Australians Jake Birtwhistle and Ashleigh Gentle change over during the triathlon mixed team relay at the Gold Coast Commonwealth Games in 2018. Credit:Getty Images
“We have overlaying, additional protocols that our team will follow to get our athletes to the starting line and [ensure] they are performance ready,” Thomas said.
Australia’s athletes will also be split between the five athletes’ villages around Birmingham – and a sixth in London for the track cycling team – and will therefore not be housed in the same location.
Birmingham organisers had to scrap plans for one athletes’ village, due to building delays forced by COVID. Still, with five Birmingham athletes’ villages the Australian team has been spread across all five, and not all housed in one.
“We still want to make sure we create an experience that, no matter what village you are in, you still feel part of the Australian team,” Thomas said.
“It’s going to be challenging to replicate what we would normally have in a single village, but our message is there is not much we can do about the multi-village arrangement, we have to live with it, and we want to try and maximise the environment we do have.”
Thomas said athletes were keenly aware of the significance of the Commonwealth Games as an event in its own right, but also as a springboard for careers.
“I think [with] the Commonwealth Games, you don’t have to provide too much direction for them – they know the importance of them and they know a lot of athletes in various sports have prioritised Commonwealth Games this year over other events, which is just fantastic,” she said.
Petria Thomas celebrates after winning a gold medal in the 100-meter butterfly at Athens Olympic Games.Credit:AP
“There is always talk about the relevance of the Commonwealth Games, but you only have to see the passion that the athletes compete with at a Commonwealth Games and see the looks on their face when they achieve what they set out to achieve to know how important it is to them.
“They get it, and they don’t need any additional motivating – they know it’s an important event and Australians value Commonwealth Games, and we have had great history and success in the games.”
Thomas, the former Olympic and Commonwealth gold medal-winning swimmer, said her gold in the 100m butterfly in Victoria, Canada in 1994 was career-changing and helped her understand how to win and go on to Olympic gold in Athens.
“It gave me the confidence to believe I was good enough to be on the world stage, and it taught me how to win,” she said.
Australia will send its biggest team ever to an overseas games, with 435 athletes including pilots and guides for some of the para athletes.
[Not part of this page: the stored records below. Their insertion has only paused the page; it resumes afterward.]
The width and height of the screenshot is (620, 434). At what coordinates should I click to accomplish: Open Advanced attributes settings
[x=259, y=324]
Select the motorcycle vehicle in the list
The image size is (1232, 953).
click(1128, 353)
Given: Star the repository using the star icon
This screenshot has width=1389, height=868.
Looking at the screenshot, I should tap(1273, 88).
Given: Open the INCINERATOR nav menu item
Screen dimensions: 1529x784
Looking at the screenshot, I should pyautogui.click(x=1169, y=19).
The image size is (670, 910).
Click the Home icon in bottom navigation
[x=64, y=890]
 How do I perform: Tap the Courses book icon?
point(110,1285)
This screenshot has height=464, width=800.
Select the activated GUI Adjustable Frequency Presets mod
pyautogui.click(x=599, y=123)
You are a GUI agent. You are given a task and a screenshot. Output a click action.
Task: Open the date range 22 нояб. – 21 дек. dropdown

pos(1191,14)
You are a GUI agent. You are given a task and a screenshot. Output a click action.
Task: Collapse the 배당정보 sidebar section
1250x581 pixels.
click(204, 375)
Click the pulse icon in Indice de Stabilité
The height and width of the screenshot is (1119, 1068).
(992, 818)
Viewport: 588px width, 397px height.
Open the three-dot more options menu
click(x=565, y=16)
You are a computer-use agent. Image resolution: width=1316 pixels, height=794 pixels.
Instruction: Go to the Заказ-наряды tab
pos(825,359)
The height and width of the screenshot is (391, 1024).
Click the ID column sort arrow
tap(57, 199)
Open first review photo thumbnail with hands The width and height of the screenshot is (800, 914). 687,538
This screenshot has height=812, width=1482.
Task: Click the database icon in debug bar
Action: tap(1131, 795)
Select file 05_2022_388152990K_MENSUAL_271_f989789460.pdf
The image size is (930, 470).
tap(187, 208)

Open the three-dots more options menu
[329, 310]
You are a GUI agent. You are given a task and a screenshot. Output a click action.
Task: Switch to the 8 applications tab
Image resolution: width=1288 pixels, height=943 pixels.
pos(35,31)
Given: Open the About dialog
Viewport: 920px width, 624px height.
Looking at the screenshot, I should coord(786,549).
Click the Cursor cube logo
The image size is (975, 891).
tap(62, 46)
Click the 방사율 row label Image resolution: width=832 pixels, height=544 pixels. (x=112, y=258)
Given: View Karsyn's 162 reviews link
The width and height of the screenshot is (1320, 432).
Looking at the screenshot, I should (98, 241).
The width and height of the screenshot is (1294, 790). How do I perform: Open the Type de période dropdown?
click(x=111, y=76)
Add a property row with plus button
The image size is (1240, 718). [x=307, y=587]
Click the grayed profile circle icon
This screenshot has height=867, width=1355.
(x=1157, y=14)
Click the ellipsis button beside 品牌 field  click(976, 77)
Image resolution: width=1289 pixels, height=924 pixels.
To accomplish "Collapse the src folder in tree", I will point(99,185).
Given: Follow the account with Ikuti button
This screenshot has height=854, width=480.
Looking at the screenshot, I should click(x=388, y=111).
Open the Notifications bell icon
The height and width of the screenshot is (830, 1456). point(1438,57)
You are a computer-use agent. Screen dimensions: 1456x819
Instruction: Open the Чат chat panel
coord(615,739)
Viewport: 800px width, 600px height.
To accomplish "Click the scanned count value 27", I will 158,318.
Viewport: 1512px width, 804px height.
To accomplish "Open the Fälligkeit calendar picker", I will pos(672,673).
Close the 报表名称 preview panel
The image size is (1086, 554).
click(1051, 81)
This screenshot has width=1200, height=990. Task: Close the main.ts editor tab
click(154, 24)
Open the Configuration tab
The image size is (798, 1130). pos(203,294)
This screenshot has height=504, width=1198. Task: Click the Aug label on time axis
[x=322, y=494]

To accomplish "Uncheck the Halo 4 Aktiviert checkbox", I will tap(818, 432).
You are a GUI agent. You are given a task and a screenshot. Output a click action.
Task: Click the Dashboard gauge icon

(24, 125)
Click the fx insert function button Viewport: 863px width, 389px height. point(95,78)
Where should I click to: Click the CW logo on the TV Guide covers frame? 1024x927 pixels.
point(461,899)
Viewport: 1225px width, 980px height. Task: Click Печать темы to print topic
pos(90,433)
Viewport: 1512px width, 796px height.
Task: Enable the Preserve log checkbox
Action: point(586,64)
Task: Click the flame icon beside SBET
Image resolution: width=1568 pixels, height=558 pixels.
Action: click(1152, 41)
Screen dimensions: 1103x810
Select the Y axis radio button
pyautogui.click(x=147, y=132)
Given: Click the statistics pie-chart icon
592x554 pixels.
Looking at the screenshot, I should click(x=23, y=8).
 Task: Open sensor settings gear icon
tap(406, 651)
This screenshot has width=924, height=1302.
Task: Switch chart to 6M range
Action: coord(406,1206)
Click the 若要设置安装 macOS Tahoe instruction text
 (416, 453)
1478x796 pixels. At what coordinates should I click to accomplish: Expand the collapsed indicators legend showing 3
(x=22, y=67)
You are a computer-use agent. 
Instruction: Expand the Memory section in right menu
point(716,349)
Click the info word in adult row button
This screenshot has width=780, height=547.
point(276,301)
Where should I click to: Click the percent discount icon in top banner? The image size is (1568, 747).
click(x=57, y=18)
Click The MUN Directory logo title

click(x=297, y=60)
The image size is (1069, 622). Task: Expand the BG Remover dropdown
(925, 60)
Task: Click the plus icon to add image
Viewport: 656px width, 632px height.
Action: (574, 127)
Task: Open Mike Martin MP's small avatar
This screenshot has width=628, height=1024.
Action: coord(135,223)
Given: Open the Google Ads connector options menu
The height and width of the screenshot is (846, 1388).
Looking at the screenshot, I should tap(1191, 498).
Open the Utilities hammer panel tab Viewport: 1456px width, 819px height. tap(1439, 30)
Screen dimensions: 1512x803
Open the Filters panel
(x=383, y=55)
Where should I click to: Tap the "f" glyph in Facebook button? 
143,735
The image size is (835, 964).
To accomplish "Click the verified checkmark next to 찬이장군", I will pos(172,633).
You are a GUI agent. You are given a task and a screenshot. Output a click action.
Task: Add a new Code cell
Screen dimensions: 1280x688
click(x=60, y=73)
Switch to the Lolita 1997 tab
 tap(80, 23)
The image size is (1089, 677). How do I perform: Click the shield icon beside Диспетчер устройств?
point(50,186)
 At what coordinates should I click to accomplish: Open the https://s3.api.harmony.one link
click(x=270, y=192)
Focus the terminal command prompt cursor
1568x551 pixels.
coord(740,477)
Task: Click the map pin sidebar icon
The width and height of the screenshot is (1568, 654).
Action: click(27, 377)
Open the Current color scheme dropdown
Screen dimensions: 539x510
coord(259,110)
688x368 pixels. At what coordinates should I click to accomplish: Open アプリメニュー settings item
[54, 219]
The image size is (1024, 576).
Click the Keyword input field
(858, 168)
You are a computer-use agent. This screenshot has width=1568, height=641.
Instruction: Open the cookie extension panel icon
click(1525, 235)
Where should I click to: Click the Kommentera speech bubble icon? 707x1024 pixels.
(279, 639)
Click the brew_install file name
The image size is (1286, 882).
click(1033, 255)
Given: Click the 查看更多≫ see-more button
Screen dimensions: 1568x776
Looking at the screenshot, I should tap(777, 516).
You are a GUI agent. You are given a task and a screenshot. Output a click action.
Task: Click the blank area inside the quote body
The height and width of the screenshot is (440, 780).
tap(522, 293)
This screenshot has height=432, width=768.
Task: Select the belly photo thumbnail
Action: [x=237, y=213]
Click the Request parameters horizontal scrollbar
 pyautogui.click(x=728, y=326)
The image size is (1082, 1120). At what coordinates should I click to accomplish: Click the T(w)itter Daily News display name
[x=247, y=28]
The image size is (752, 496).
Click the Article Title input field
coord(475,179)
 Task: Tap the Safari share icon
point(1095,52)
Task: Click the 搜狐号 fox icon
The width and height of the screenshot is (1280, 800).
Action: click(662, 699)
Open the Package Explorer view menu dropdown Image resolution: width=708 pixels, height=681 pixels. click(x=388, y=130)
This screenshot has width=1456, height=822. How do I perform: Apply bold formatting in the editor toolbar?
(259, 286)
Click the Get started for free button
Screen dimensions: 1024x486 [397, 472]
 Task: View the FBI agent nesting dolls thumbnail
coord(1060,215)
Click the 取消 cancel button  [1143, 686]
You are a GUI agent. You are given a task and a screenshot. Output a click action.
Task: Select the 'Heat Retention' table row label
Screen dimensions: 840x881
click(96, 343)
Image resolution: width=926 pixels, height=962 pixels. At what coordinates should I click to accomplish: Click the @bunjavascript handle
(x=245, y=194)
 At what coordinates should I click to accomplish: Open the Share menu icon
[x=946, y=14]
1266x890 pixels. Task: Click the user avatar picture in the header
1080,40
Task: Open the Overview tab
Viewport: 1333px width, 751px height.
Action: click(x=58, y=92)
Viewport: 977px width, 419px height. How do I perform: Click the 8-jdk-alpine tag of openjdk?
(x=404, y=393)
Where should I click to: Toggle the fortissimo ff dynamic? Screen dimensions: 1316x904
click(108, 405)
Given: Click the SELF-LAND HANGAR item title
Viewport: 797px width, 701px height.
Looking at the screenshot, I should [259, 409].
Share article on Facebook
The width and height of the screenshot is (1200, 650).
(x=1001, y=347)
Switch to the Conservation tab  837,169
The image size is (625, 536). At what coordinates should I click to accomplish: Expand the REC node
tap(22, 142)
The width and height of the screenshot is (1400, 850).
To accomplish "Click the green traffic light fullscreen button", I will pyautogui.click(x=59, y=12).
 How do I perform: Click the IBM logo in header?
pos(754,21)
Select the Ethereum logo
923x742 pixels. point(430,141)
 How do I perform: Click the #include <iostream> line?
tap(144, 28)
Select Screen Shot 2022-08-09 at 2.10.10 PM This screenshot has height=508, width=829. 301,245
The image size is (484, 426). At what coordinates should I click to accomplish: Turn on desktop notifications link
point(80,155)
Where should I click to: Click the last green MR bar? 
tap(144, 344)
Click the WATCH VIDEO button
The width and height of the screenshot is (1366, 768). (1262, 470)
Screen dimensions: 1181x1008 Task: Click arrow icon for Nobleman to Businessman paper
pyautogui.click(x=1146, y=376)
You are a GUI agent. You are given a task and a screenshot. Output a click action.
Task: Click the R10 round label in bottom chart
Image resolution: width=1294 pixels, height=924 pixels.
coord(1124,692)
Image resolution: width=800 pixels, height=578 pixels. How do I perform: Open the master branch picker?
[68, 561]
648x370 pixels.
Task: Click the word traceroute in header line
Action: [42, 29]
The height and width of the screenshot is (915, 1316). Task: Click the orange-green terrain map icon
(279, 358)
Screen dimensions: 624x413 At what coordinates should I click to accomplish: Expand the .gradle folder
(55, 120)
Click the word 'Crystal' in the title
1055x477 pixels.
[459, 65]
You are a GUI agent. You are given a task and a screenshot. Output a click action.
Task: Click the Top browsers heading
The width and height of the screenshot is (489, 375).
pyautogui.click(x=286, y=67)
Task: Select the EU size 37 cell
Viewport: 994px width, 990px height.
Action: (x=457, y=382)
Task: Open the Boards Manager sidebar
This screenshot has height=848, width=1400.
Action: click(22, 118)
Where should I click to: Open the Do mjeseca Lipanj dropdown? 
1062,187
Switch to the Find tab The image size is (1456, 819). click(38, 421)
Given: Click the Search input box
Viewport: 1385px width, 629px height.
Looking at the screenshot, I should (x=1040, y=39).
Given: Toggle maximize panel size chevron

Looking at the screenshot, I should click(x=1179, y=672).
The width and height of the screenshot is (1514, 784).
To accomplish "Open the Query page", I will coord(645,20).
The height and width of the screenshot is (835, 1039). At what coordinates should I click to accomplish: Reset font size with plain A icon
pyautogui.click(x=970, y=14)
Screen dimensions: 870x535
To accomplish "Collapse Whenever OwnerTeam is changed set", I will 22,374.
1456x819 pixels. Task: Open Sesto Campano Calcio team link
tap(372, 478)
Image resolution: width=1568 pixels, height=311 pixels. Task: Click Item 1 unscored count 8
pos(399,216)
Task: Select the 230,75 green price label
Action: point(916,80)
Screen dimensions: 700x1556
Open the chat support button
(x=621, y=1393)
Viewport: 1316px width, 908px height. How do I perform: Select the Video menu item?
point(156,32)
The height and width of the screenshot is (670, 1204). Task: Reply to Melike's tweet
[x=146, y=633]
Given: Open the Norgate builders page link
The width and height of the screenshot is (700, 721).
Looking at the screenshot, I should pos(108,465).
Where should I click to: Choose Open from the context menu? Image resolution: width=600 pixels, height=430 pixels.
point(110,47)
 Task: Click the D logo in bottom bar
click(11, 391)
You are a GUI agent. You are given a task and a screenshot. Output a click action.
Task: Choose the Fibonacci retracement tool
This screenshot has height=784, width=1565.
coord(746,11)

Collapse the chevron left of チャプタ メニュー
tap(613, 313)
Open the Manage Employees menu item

Only the 2018 Gold Coast Commonwealth Games team was bigger.
Five Australian women will be competing at their fifth or sixth Commonwealth Games in Birmingham 2022.Credit:Getty Images/SMH
Despite scepticism of the relevance of, and interest in, the Commonwealth Games as a concept – with no city bidding to host the next games outright and Victoria being encouraged to host the games as a slightly pared back regional event – Birmingham is on target to have the biggest crowd ever at a Commonwealth Games.
British media reported 16 days out from the start of the games that 1.2 million tickets had been sold, which was equal to the total sales for the Gold Coast games and just 100,000 short of the attendance in Glasgow. It was expected that by the completion of the games that figure would be comfortably surpassed.
By comparison of scale, the London Olympics sold 11 million tickets.
The Commonwealth Games comprises athletes from 72 countries competing in 20 sports over 11 days. The Tokyo Olympics, in contrast, had 11,000 athletes from 206 countries competing in 302 events in 36 sports across 16 days.